> _What you will do_:
Find the line containing "Instruction: Navigate to" in the records below. Copy exactly that line and each one after it, ending at the line containing "Select the 21服", and nothing more.

> _Provided records_:
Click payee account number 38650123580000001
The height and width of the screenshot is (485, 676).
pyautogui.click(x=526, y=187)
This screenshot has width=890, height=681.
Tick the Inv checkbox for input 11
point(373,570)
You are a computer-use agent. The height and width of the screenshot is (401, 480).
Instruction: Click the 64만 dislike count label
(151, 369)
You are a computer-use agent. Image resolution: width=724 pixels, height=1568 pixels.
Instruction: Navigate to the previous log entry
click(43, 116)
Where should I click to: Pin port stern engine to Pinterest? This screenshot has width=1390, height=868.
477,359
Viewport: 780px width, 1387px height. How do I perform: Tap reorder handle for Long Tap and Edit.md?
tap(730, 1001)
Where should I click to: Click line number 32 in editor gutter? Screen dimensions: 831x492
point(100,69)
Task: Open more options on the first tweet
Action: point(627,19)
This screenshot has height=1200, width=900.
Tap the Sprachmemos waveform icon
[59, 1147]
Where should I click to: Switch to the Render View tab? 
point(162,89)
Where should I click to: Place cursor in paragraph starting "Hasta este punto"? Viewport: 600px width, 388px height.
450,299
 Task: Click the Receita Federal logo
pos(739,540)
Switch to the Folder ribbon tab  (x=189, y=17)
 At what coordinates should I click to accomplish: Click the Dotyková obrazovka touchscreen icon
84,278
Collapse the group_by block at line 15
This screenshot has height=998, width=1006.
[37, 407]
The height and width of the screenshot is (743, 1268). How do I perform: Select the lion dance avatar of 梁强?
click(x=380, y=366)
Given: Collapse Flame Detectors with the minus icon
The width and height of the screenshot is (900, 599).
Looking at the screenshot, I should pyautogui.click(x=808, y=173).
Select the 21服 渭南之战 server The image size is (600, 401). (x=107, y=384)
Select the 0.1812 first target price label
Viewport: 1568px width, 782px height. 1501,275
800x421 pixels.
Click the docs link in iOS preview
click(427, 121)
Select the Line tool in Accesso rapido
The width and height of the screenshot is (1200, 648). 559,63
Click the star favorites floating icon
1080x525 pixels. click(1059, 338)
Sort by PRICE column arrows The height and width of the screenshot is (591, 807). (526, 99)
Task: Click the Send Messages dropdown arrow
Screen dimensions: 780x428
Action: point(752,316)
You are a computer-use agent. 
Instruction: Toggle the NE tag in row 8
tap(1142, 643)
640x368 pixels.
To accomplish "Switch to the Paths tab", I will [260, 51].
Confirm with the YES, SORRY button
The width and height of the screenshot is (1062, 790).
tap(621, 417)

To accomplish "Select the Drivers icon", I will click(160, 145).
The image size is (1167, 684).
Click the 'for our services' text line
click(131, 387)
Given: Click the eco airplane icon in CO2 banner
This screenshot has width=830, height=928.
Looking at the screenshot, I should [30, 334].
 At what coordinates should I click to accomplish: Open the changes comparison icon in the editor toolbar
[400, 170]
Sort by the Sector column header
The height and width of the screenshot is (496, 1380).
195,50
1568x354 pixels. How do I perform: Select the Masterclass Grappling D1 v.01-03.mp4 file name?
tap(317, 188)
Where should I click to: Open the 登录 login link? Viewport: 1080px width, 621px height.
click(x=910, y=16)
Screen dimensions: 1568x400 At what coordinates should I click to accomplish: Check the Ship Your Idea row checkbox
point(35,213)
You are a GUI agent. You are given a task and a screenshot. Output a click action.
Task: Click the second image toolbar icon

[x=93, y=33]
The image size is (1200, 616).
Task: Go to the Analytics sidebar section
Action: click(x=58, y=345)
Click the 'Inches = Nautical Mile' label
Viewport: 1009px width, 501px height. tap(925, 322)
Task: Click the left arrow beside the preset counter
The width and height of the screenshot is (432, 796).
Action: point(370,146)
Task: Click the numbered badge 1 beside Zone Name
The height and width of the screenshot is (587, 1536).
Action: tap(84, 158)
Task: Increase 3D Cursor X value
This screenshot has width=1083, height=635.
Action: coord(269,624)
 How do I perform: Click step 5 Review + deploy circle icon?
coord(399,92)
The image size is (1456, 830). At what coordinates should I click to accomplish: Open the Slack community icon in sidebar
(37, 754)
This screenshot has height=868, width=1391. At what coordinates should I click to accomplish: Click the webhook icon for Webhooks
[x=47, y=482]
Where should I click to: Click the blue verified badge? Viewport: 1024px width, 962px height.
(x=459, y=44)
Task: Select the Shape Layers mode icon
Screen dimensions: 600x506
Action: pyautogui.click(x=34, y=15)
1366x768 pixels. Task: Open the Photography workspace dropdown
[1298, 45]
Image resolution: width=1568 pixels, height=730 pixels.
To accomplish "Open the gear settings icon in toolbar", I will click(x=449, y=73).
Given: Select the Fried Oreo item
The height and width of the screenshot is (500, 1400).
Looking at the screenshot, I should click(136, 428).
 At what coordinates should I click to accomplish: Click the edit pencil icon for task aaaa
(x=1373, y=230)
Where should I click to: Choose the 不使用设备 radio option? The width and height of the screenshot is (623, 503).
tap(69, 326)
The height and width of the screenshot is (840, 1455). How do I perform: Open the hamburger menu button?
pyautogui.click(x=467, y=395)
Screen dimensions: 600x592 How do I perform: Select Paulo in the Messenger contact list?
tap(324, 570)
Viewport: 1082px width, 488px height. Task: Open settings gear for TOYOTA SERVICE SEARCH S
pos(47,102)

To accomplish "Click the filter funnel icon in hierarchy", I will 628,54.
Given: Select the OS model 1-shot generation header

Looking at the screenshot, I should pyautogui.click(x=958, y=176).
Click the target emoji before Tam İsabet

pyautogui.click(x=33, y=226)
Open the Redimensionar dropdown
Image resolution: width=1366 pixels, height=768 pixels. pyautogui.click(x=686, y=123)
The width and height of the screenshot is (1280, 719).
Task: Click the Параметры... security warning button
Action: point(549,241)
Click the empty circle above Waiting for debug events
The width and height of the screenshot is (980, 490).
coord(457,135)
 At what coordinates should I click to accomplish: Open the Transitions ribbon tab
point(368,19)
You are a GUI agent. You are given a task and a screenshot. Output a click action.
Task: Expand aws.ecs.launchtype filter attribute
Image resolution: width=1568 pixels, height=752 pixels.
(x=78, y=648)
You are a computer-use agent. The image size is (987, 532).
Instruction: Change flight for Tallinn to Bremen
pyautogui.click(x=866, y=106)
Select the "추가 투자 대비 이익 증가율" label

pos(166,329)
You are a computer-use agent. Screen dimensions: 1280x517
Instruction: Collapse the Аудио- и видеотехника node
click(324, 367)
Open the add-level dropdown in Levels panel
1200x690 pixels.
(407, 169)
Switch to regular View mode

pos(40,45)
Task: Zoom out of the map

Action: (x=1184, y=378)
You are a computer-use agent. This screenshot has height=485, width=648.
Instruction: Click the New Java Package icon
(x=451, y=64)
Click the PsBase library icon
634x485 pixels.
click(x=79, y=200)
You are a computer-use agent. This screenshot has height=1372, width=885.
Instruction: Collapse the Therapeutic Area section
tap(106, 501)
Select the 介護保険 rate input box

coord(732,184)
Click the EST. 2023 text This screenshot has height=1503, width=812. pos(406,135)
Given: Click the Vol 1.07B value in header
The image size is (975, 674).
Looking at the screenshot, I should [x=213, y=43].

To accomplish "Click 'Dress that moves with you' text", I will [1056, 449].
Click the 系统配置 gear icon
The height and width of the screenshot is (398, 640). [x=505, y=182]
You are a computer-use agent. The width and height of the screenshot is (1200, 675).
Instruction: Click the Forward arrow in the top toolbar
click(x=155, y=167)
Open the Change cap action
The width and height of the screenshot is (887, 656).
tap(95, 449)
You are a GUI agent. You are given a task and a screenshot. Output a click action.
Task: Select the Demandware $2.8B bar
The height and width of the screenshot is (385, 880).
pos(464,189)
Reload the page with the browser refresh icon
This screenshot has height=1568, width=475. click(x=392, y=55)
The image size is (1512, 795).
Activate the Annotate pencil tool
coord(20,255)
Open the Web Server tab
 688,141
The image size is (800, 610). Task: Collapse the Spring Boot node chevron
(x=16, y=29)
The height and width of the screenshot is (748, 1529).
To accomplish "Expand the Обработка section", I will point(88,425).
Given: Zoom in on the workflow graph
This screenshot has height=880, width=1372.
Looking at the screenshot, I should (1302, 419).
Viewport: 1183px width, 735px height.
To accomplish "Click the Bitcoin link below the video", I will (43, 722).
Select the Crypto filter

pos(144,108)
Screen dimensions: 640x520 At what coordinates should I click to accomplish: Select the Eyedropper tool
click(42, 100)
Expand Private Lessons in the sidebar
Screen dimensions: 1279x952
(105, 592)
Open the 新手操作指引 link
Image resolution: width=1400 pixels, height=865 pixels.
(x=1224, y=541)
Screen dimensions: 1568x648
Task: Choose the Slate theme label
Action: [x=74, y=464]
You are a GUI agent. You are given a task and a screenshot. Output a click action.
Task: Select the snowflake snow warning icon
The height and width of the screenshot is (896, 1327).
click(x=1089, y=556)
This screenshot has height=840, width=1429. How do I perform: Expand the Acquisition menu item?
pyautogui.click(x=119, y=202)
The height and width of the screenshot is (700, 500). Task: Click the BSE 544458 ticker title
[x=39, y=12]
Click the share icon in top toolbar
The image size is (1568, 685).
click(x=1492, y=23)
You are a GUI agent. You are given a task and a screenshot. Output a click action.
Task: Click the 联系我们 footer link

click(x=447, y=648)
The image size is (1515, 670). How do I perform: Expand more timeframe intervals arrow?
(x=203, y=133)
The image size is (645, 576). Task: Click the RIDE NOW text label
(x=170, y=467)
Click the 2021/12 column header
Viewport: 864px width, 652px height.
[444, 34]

> _Result_:
Instruction: Navigate to the previous log entry
click(43, 116)
Where should I click to: Pin port stern engine to Pinterest? This screenshot has width=1390, height=868.
477,359
Viewport: 780px width, 1387px height. How do I perform: Tap reorder handle for Long Tap and Edit.md?
tap(730, 1001)
Where should I click to: Click line number 32 in editor gutter? Screen dimensions: 831x492
point(100,69)
Task: Open more options on the first tweet
Action: point(627,19)
This screenshot has height=1200, width=900.
Tap the Sprachmemos waveform icon
[59, 1147]
Where should I click to: Switch to the Render View tab? 
point(162,89)
Where should I click to: Place cursor in paragraph starting "Hasta este punto"? Viewport: 600px width, 388px height.
450,299
 Task: Click the Receita Federal logo
pos(739,540)
Switch to the Folder ribbon tab  (x=189, y=17)
 At what coordinates should I click to accomplish: Click the Dotyková obrazovka touchscreen icon
84,278
Collapse the group_by block at line 15
This screenshot has height=998, width=1006.
[37, 407]
The height and width of the screenshot is (743, 1268). How do I perform: Select the lion dance avatar of 梁强?
click(x=380, y=366)
Given: Collapse Flame Detectors with the minus icon
The width and height of the screenshot is (900, 599).
Looking at the screenshot, I should pyautogui.click(x=808, y=173).
Select the 21服 渭南之战 server The image size is (600, 401). (x=107, y=384)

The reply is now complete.